Example 5 In the same manner as in Example 1, rayon cotton (2.5D × 51 m)
1.65% of copper was contained in m). This copper-containing rayon cotton was treated in an aqueous solution containing a metal ion shedding inhibitor shown in Table 6 to obtain a product. Next, this product was subjected to 20 repeated washing tests, and then the copper content in the product was measured. Table 6 shows the results. The contents of the symbols shown in the table are as follows.
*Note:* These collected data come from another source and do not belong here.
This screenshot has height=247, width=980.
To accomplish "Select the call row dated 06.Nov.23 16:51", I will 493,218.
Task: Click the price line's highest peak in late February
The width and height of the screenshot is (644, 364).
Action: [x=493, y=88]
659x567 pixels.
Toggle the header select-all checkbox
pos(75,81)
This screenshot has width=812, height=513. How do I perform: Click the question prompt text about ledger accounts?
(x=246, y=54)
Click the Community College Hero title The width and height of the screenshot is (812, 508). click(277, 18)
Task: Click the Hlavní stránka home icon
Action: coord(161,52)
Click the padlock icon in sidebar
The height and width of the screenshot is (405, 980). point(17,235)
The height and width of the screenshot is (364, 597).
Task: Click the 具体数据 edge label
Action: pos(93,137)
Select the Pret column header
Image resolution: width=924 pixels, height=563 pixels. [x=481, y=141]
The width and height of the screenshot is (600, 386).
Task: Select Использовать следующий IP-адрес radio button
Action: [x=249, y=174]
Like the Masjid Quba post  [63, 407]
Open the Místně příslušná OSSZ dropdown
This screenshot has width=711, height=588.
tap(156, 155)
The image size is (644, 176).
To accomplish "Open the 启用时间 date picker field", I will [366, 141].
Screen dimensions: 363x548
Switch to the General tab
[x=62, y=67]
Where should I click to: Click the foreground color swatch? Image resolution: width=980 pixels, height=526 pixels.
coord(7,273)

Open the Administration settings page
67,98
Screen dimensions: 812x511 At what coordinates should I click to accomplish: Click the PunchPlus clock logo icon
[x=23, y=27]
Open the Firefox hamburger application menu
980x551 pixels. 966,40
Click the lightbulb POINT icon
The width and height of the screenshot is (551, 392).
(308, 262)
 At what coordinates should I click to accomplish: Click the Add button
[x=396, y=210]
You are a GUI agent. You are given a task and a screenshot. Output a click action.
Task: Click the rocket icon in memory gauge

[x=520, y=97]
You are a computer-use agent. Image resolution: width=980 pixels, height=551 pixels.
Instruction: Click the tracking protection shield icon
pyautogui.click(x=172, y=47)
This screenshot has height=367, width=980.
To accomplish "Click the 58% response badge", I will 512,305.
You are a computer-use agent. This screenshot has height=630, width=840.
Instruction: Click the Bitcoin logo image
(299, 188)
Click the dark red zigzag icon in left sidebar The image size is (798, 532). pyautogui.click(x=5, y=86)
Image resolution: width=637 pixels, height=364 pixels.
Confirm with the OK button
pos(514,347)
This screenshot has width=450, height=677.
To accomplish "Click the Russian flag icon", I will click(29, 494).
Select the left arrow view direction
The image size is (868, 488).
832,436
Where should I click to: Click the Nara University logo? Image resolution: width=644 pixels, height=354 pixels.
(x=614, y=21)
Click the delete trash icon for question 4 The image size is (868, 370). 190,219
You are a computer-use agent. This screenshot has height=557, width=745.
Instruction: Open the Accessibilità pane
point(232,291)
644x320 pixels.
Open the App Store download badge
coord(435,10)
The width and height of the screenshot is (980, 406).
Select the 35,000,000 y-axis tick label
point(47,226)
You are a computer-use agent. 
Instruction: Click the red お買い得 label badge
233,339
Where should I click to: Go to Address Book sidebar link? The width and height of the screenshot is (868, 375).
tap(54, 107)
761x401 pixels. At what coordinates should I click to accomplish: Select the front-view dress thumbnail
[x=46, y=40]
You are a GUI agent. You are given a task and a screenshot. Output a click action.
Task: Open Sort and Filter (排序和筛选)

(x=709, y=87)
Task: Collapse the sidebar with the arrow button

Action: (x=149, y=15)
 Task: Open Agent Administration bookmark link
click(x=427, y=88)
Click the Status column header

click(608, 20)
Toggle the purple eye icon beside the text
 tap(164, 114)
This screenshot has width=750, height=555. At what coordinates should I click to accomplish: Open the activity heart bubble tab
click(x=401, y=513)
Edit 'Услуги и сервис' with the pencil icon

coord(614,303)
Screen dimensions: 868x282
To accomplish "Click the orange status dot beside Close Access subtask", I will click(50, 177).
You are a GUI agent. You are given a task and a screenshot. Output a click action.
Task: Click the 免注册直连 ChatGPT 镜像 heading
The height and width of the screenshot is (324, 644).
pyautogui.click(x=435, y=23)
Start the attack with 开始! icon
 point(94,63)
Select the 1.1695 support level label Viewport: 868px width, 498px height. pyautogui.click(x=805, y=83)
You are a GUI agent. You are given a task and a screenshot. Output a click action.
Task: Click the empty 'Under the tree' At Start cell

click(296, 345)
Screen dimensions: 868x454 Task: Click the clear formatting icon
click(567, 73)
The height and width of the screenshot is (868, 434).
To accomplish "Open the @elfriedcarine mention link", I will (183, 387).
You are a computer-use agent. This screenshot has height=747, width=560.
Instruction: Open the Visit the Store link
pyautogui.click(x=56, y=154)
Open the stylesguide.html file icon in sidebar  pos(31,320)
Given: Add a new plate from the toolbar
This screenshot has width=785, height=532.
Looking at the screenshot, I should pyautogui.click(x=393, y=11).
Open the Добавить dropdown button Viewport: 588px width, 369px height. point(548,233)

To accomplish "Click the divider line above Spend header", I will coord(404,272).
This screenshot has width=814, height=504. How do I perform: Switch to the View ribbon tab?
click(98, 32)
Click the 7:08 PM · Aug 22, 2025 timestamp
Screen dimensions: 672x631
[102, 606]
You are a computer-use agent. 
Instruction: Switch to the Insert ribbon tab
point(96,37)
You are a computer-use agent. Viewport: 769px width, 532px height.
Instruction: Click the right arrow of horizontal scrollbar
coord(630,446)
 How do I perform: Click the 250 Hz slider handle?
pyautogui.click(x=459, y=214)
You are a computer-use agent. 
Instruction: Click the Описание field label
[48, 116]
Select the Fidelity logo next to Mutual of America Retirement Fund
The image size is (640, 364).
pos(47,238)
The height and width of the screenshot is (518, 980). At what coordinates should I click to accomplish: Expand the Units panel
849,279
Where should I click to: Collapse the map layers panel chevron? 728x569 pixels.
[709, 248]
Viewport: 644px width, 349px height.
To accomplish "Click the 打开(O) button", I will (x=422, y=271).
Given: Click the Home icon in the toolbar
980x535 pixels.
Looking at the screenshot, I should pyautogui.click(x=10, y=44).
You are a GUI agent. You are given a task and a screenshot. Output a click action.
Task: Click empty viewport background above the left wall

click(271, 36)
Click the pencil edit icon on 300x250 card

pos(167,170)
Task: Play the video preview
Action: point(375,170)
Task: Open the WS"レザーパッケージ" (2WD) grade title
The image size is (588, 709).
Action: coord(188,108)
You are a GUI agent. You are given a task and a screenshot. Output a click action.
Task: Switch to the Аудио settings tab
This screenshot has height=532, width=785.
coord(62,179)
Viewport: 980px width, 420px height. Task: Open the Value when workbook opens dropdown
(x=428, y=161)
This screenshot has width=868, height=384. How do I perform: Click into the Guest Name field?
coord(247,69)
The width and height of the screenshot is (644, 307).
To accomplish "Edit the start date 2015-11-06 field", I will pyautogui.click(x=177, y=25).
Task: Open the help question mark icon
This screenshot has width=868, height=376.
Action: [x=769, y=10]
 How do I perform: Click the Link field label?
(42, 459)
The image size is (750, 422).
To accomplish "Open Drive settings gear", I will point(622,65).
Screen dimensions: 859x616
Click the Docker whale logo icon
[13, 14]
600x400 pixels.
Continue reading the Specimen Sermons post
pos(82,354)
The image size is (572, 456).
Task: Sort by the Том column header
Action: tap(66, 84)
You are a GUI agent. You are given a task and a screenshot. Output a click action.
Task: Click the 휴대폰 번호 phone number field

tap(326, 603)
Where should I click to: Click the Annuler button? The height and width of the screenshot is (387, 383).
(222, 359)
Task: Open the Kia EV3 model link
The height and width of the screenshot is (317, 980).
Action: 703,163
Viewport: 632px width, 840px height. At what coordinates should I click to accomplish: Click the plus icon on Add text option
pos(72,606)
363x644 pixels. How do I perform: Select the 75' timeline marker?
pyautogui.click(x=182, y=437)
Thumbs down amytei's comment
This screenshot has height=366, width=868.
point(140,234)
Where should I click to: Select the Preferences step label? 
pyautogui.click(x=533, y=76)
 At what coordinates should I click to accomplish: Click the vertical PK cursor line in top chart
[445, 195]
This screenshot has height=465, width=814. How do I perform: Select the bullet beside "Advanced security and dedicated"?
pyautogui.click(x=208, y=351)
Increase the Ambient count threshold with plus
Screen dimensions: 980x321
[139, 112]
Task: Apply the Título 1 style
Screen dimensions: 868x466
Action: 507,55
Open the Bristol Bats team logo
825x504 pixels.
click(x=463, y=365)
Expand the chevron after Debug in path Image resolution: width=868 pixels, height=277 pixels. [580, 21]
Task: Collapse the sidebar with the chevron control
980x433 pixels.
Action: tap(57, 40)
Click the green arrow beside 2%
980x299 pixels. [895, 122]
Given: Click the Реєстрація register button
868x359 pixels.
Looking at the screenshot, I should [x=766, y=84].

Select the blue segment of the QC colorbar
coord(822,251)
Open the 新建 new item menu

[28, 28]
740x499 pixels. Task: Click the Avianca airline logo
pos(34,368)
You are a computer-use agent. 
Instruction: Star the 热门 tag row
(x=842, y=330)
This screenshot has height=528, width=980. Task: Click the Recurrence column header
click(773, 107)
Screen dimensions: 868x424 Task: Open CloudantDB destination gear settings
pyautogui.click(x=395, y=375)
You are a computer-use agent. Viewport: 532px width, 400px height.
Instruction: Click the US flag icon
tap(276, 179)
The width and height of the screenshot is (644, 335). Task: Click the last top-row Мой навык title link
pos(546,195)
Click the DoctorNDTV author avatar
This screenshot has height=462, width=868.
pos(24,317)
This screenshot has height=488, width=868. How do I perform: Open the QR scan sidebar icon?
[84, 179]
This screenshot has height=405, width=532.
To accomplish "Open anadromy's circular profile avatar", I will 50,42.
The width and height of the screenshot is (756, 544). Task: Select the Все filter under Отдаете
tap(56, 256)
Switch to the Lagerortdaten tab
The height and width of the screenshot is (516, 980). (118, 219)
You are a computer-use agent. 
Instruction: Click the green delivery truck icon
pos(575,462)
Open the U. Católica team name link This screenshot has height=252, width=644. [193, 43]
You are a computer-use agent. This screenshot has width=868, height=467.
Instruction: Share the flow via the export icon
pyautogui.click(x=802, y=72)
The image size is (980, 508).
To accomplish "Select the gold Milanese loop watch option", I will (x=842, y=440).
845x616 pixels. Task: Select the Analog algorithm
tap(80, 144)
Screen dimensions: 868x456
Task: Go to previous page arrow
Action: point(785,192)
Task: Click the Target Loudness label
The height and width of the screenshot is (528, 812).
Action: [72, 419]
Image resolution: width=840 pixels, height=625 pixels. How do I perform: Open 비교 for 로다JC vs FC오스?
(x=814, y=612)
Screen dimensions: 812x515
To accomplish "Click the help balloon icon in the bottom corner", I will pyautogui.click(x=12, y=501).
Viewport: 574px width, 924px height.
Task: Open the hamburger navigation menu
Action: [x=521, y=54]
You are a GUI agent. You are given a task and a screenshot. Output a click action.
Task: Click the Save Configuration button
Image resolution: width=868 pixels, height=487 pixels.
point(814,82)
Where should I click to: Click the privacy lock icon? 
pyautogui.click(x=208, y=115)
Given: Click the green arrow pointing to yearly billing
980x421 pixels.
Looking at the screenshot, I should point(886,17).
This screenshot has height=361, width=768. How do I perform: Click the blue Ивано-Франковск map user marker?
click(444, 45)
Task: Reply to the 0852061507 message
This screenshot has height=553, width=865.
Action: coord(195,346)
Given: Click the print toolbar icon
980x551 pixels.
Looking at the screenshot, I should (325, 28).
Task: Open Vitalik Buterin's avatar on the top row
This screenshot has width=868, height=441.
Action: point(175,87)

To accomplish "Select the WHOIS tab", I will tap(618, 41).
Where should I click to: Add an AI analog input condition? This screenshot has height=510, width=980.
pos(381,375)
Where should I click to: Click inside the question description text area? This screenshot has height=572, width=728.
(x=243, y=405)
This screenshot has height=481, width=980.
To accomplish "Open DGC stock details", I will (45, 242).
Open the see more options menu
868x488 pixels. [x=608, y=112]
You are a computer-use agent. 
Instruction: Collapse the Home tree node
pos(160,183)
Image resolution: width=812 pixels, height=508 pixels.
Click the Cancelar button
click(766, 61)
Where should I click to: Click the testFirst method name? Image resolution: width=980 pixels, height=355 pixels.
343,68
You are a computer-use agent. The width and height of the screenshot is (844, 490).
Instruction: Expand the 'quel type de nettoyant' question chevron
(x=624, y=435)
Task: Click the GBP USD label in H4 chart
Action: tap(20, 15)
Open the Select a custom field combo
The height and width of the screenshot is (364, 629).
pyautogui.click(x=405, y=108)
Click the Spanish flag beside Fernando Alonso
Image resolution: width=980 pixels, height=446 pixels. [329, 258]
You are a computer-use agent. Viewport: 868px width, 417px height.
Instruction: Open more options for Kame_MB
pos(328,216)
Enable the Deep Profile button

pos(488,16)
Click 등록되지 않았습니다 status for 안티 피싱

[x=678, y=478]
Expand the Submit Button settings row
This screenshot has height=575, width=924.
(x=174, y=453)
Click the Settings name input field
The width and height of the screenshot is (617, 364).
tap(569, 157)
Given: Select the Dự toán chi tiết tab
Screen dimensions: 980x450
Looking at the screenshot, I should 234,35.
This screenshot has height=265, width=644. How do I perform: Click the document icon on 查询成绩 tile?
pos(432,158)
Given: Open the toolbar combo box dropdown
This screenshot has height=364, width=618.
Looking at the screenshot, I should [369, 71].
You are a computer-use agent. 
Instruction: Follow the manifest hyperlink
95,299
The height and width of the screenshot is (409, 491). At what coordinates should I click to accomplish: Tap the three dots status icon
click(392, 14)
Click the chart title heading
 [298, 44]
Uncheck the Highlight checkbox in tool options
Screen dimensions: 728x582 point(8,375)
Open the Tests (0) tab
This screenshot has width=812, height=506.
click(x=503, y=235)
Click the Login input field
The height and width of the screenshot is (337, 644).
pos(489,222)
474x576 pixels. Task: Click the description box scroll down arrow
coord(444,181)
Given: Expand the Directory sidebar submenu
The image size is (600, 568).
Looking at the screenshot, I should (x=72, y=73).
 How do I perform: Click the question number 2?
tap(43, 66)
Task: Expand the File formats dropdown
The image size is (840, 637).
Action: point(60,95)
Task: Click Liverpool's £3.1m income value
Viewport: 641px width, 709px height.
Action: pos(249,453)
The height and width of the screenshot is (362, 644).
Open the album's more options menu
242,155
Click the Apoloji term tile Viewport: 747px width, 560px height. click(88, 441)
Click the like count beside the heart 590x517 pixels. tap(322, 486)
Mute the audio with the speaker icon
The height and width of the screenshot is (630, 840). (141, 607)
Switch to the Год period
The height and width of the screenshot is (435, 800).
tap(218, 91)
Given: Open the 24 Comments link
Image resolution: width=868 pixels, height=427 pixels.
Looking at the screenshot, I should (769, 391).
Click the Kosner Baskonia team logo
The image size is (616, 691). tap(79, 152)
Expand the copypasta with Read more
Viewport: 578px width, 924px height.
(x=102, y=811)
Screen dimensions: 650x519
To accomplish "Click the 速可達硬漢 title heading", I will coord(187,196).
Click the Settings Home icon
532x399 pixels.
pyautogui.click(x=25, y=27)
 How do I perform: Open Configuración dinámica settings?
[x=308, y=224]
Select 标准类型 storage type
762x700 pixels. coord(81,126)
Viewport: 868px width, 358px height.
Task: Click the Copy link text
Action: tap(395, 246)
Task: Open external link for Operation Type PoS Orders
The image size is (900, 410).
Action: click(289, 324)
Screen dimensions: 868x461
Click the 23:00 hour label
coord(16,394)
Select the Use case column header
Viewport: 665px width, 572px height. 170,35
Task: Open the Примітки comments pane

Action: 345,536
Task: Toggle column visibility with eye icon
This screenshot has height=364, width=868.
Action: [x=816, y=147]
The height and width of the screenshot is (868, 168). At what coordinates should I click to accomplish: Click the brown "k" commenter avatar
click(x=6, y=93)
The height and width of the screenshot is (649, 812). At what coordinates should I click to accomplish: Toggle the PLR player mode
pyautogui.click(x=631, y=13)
BNTA: 1,2,3- benzotriazole BHTAP: 2,2- bis-hydroxymethyl butanol - tris [3- (1-Ajirijiniiru)] propionate MEPMS: 3-mercapto pyromellitic pills silane

Claims (2)

[Claims] 1. An organic fiber containing a metal-containing carboxyl group represented by the general formula: —COOM (wherein M represents a metal ion), (i) a benzotriazole compound, (ii) an imine ring-containing compound, (Iii) Triazine thiol compound and (iv) Metal ion-containing organic material having excellent durability, which is formed by combining at least one compound selected from silane coupling agents containing amino group, mercapto group or quaternary ammonium salt group fiber. 2. An organic fiber containing a metal-containing carboxyl group represented by the general formula: —COOM (wherein M represents a metal ion), (i) a benzotriazole compound, (ii) an imine ring-containing compound, (Iii) Contact with a solution containing a triazine thiol compound and (iv) at least one compound selected from an amino group, a mercapto group or a quaternary ammonium salt group-containing silane coupling agent. An excellent method for producing an organic fiber containing metal ions.